*** Opening of Exercise data ***

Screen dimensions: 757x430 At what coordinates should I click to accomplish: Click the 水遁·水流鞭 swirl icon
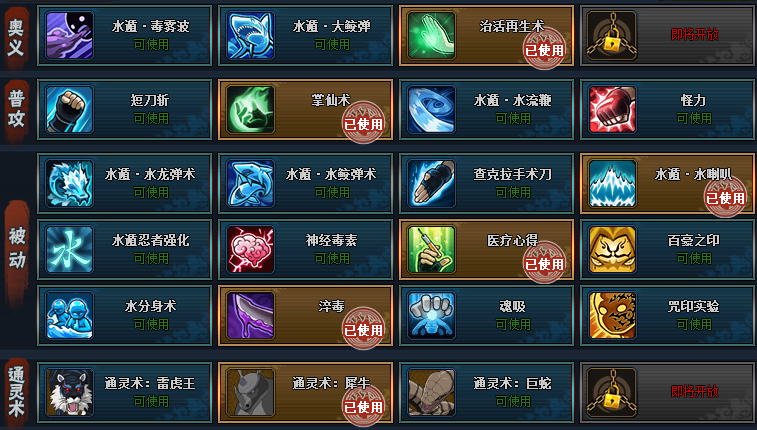pos(432,110)
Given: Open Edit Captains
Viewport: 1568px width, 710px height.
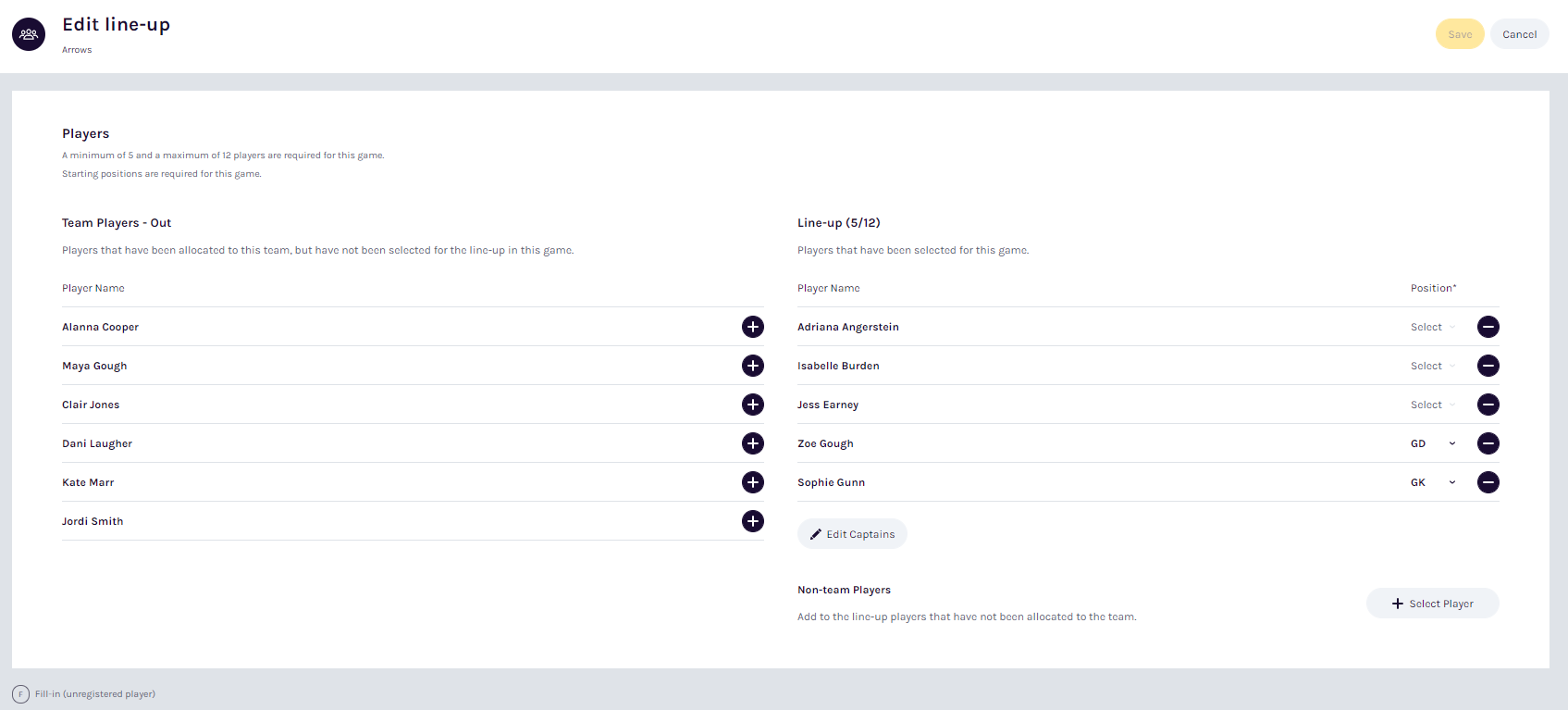Looking at the screenshot, I should (852, 534).
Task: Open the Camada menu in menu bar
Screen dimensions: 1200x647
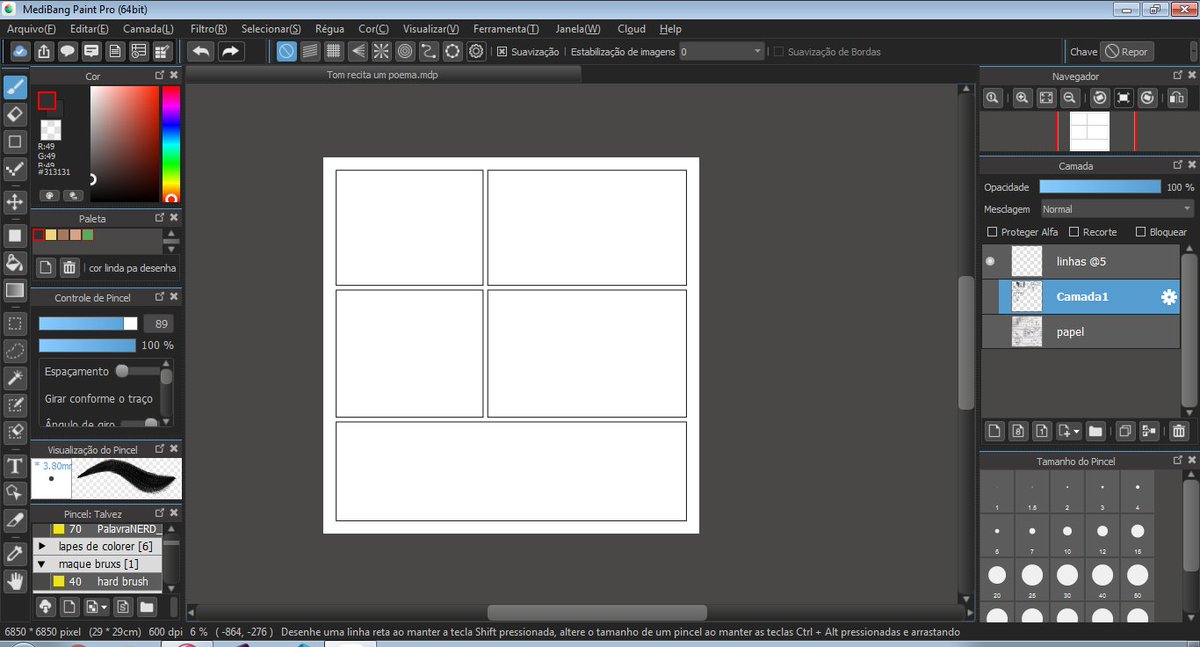Action: (148, 29)
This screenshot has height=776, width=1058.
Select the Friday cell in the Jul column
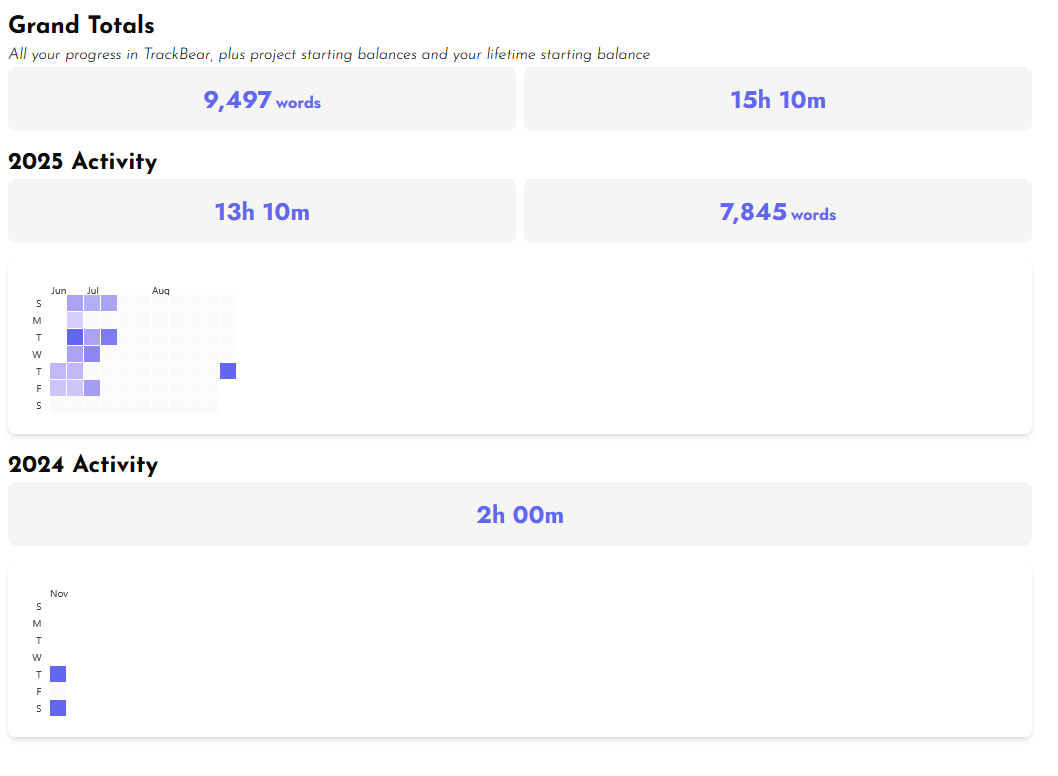coord(92,388)
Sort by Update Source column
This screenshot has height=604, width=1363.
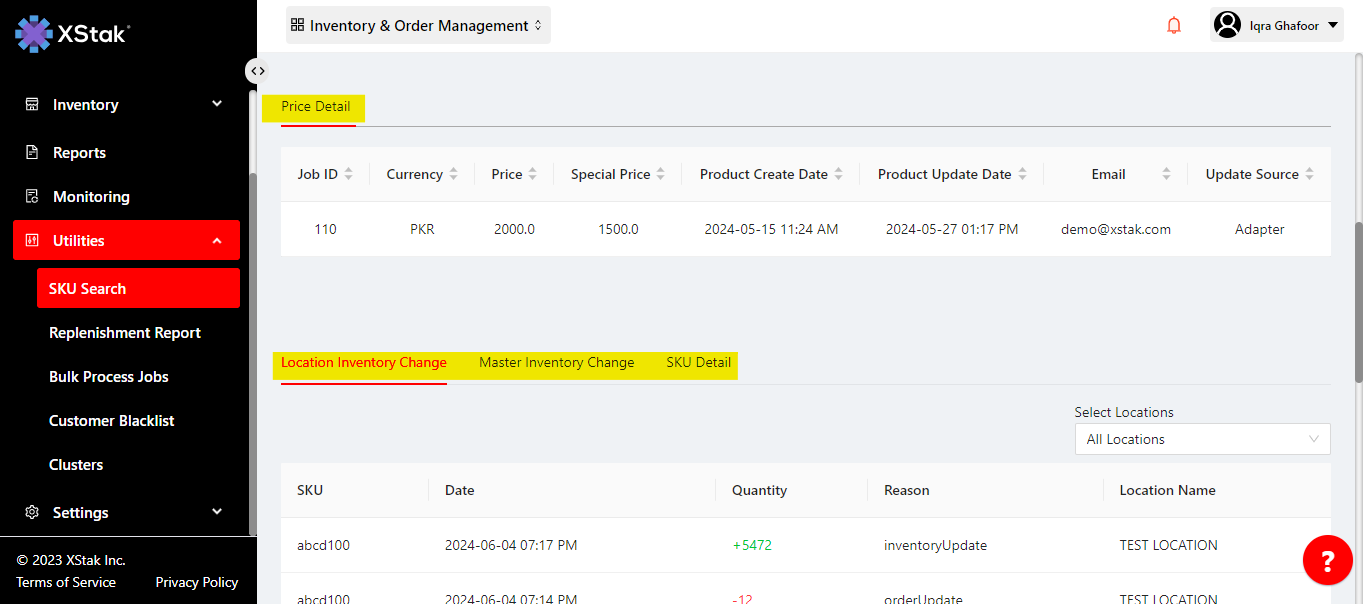(1309, 174)
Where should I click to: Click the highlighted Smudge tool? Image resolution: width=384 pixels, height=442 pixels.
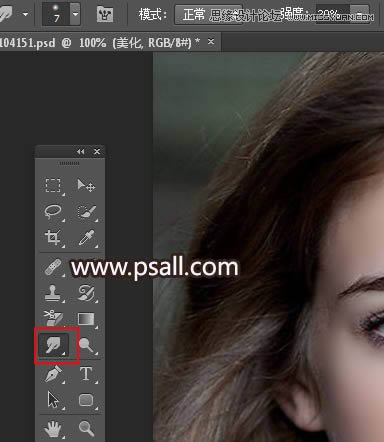point(53,345)
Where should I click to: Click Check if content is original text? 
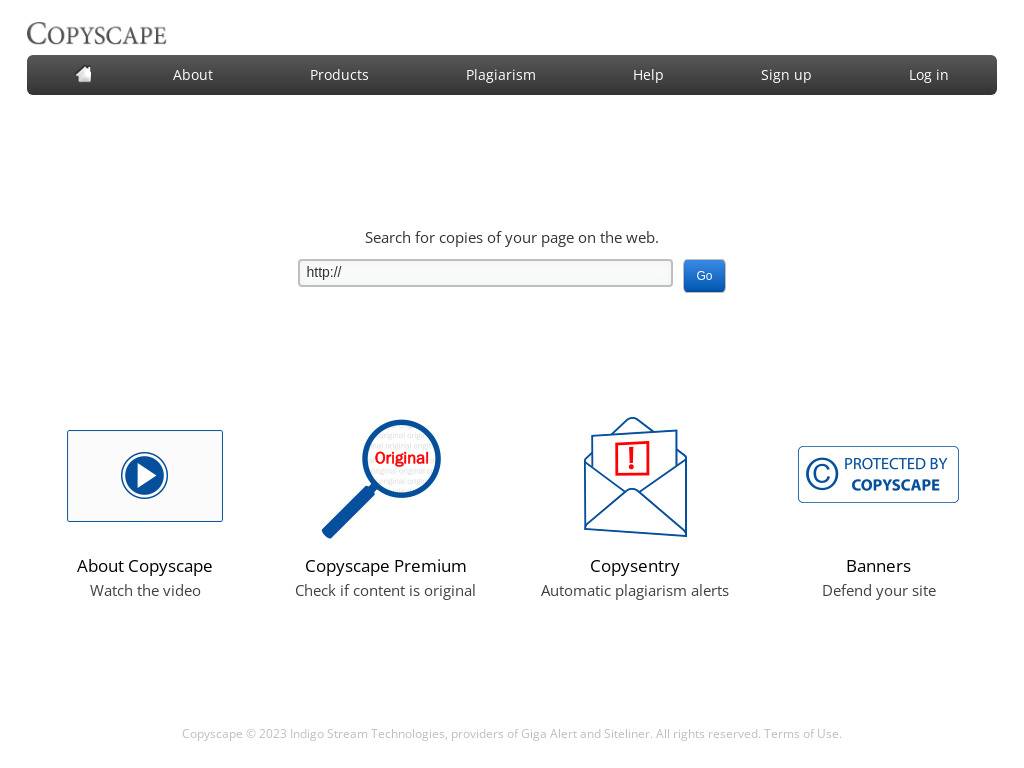[x=385, y=590]
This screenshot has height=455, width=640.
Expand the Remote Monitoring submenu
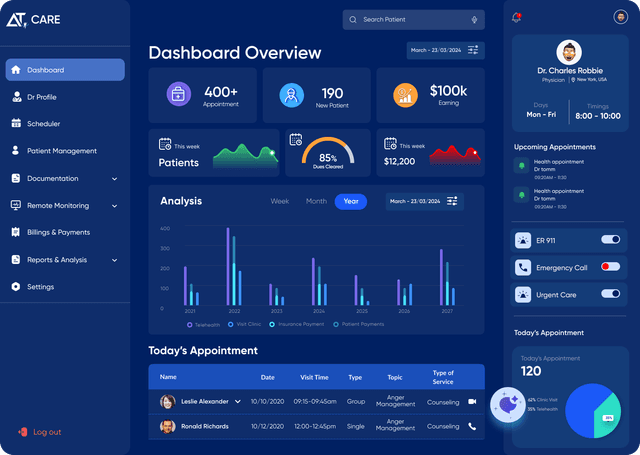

*** Close of Exercise data ***

Nothing but the lines from the line containing "Task: Open the Camada menu in menu bar" to the end of the records above should be repeated, exactly and with every picture omitted.

**Reply to the exercise**
Task: Open the Camada menu in menu bar
Screen dimensions: 1200x647
Action: (148, 29)
This screenshot has height=776, width=1058.
Select the Friday cell in the Jul column
coord(92,388)
Sort by Update Source column
This screenshot has height=604, width=1363.
(1309, 174)
Where should I click to: Click the highlighted Smudge tool? Image resolution: width=384 pixels, height=442 pixels.
point(53,345)
Where should I click to: Click Check if content is original text? 
[x=385, y=590]
This screenshot has height=455, width=640.
Expand the Remote Monitoring submenu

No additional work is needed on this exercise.